The types of Data Scientists going around. No offence meant, all types play a crucial role in their own way.
What they Do: The word “theory” itself can mean many things to many people. Generally, in the machine learning community, theorists are computer scientists, mathematicians, and statisticians, who primarily study algorithms that are provably efficient and provably correct, even if they must rely on unrealistically strong assumptions. Theory papers contain proofs correctness, proofs of convergence, and guarantees on performance.
Tools of the Trade: Theorists rely mostly upon paper, writing utensils, and occasionally email and Matlab to be productive.
Where they Work: Most pure theorists aim for academic jobs. However, large private research institutions like Microsoft research and IBM research employee a large number of top researchers. Some large companies, such as Google, do have problems so novel as to erode the disconnect between theory and practice.
Machine Learning Scientists
What They Do: Machine learning scientists sit somewhere between theorists and data miners. For these scientists, a single method whose behavior is understood is preferable to system which wins a Kaggle competition by cobbling together a gaggle of algorithms into an ensemble. Generally, these scientists develop new algorithms which may be heuristic are theoretically motivated. They also care about empirical performance on real-world tasks.

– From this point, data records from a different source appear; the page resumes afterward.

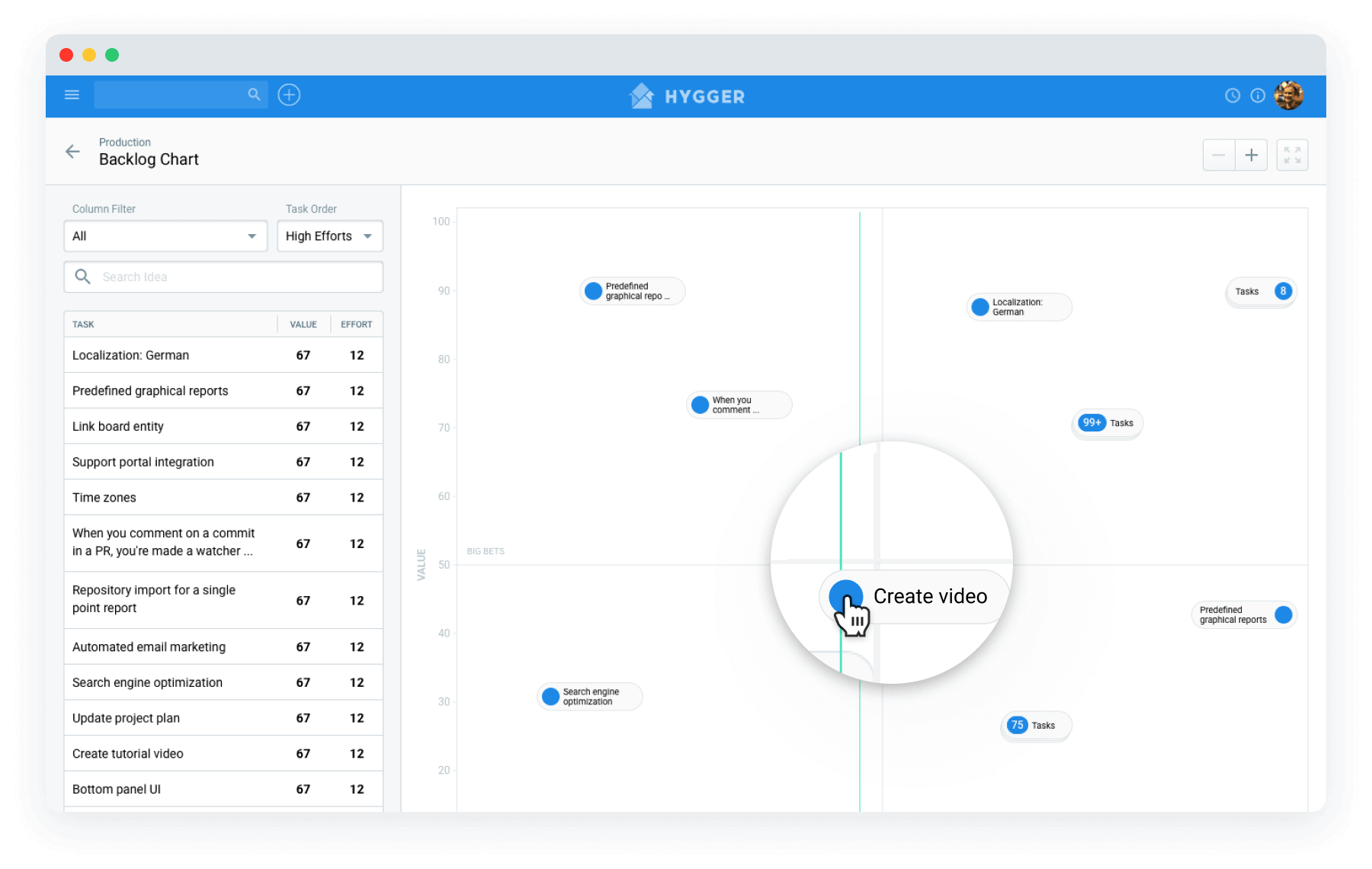The width and height of the screenshot is (1372, 869).
Task: Sort by the VALUE column header
Action: click(x=303, y=325)
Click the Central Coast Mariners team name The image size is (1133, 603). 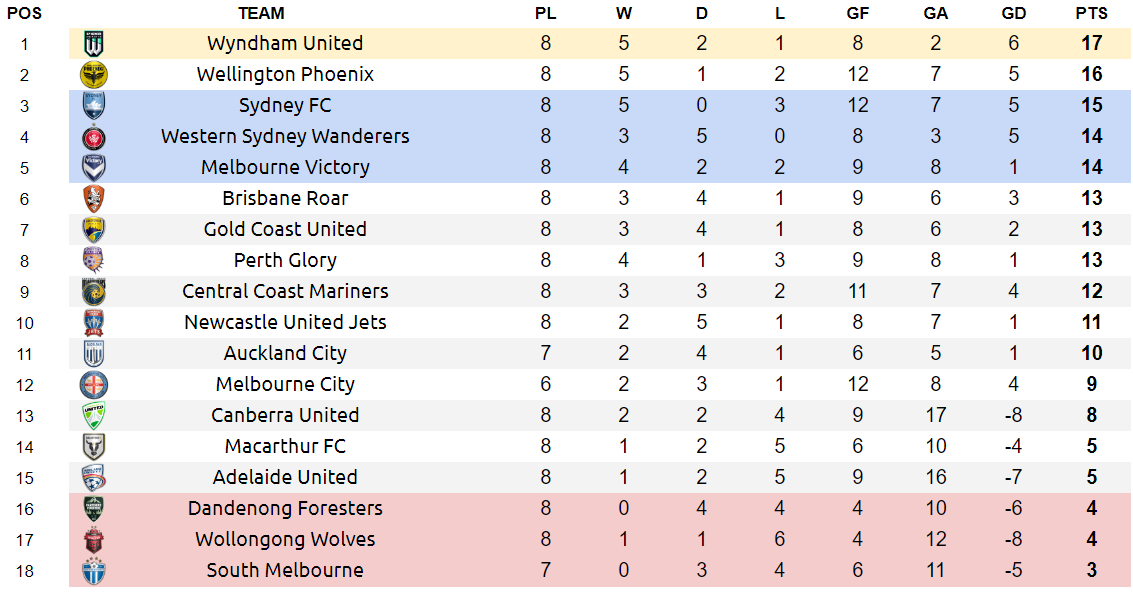pos(285,291)
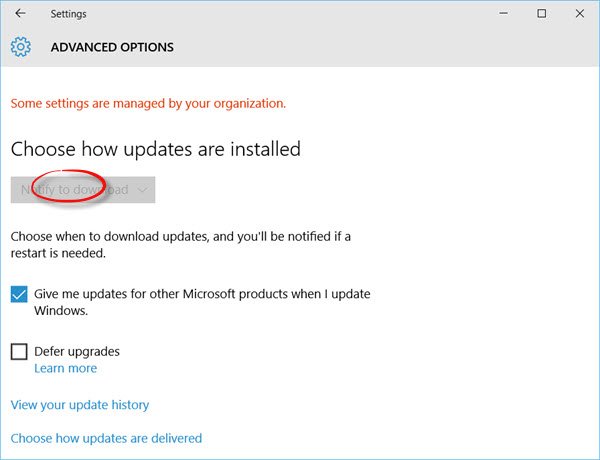Minimize the Settings window
This screenshot has width=600, height=460.
point(504,13)
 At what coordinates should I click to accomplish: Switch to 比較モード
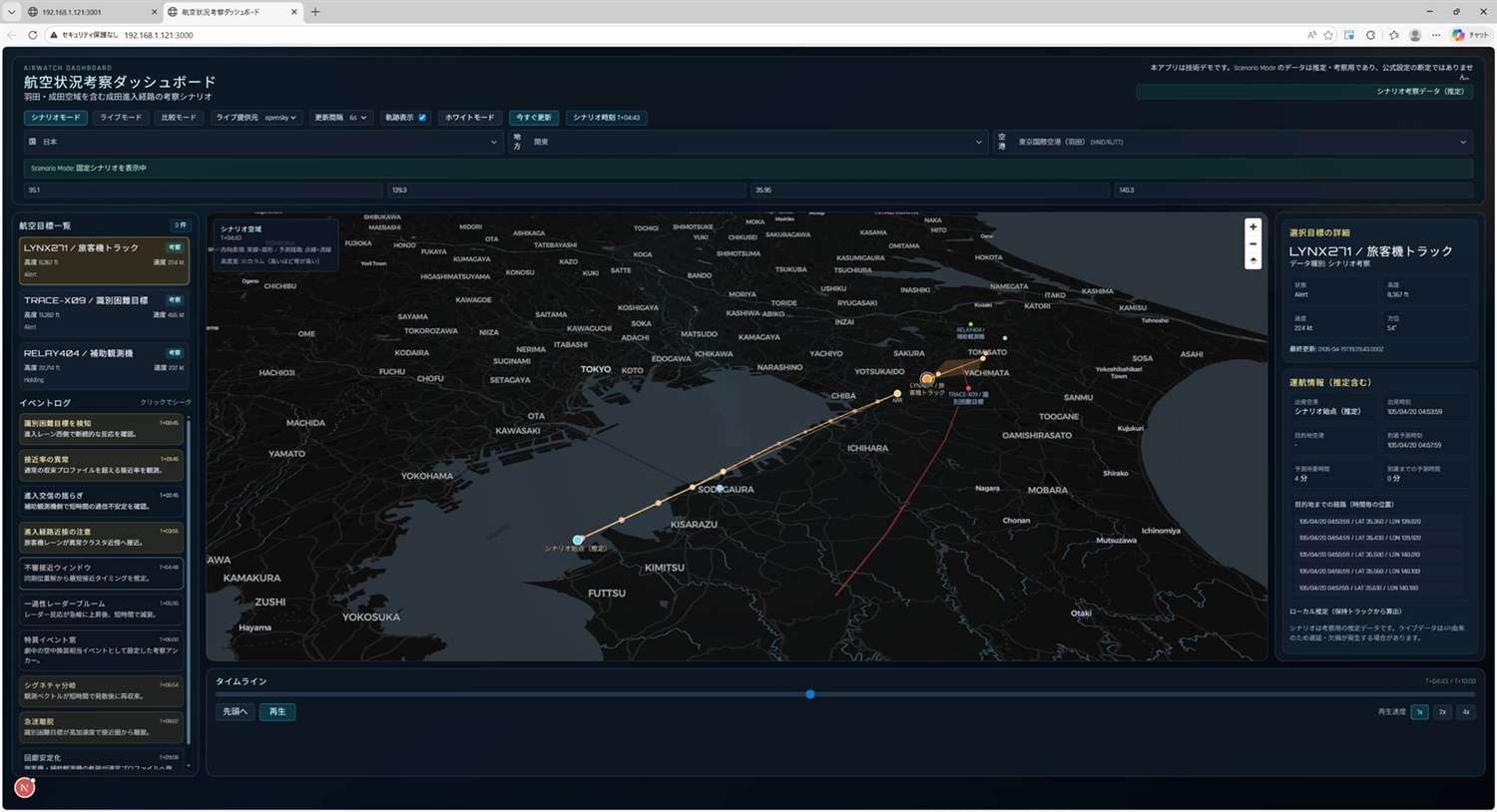179,118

Tools of the Trade: Implementation is a significant part of machine learning work and machine learning scientists should have strong coding skills in both high and low-level languages, as well as the ability to rapidly prototype with existing machine learning frameworks like scikit-learn.
Where they Work: While academia is a siren that calls many in machine learning, university jobs are hard to score. Fortunately, a healthy Silicon Valley job market has gobbled up the vast majority of machine learning scientists in recent years. Major employers include Google, Microsoft, Amazon, Facebook, and more. Finance companies also employ a substantial number of these research engineers.

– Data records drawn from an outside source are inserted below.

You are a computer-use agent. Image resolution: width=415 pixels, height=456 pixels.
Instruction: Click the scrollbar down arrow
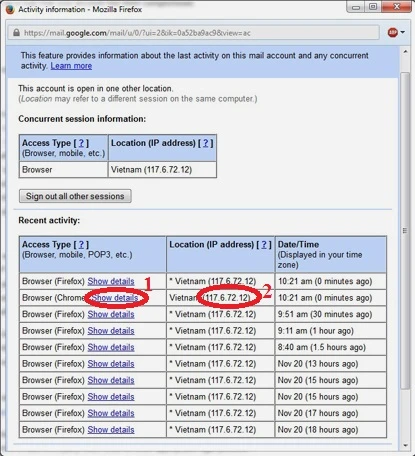coord(405,445)
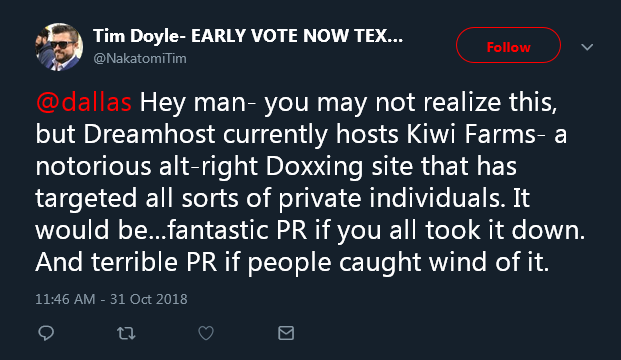Visit the @NakatomiTim handle link
The image size is (621, 360).
point(140,59)
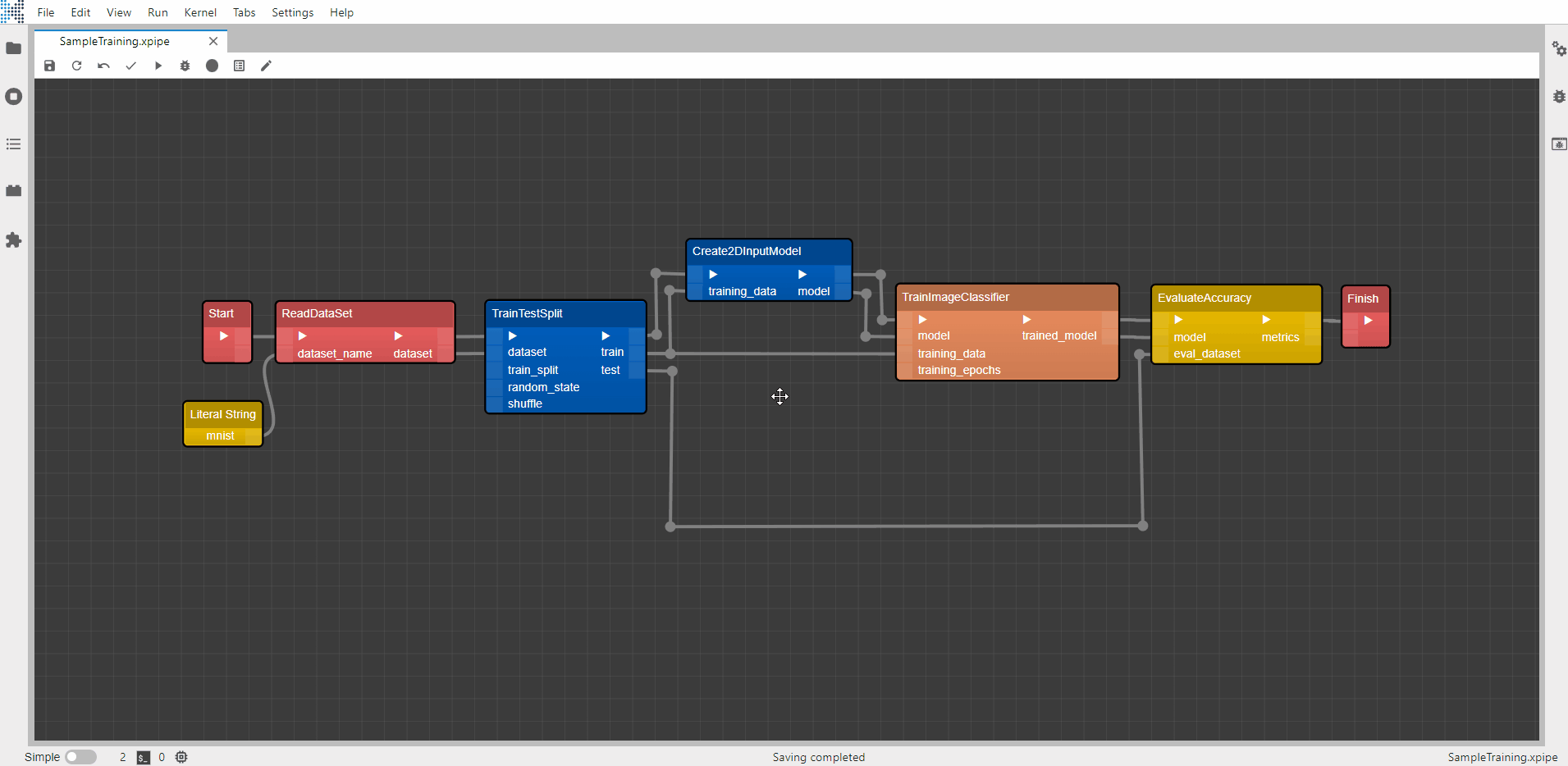The image size is (1568, 766).
Task: Select the TrainTestSplit node title
Action: pyautogui.click(x=527, y=313)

What They Do: Unlike machine learning researchers who consider many abstract tasks, such as the active learning paradigm, and are often content to show state of the art performance on widely-studied datasets, data miners work on two types of problems. The first: “here is a dataset, produce insights”. The second: “here is a dataset and a task, win.” Generally, these are the folks who win competitions.
Tools of the Trade: These engineers are often strong programmers and combine domain-specific intuition with a knowledge of algorithms to generate valuable insights. They have a strong knowledge of available libraries and implement quickly.
Where they Work: Data miners work at a broader range of companies than pure machine learning workers. They can be found at the traditional silicon valley powerhouses, but also in the health space, or mining data for companies that may not be primarily in the business of building high-tech solutions.
What They Do: Like their security hacker counterparts, script kiddies are the end users of data science products. They may know roughly what a support vector machine does, but wouldn’t code one from scratch.
Tools of the Trade: Azure ML, IBM Watson, KNIME.
Where they Work: Everywhere.
What They Do: As with all trends, everyone wants in. Just as everyone wants to work at a startup, traditional business analysts want technical-sounding job titles. These individuals may have no coding skills or mathematical background, but why should qualifications stand in the way of ambition?
Tools of the Trade: Powerpoint, excel, laser pointers, buzzwords.
Where they Work: Everywhere, but are most celebrated at management consultancies.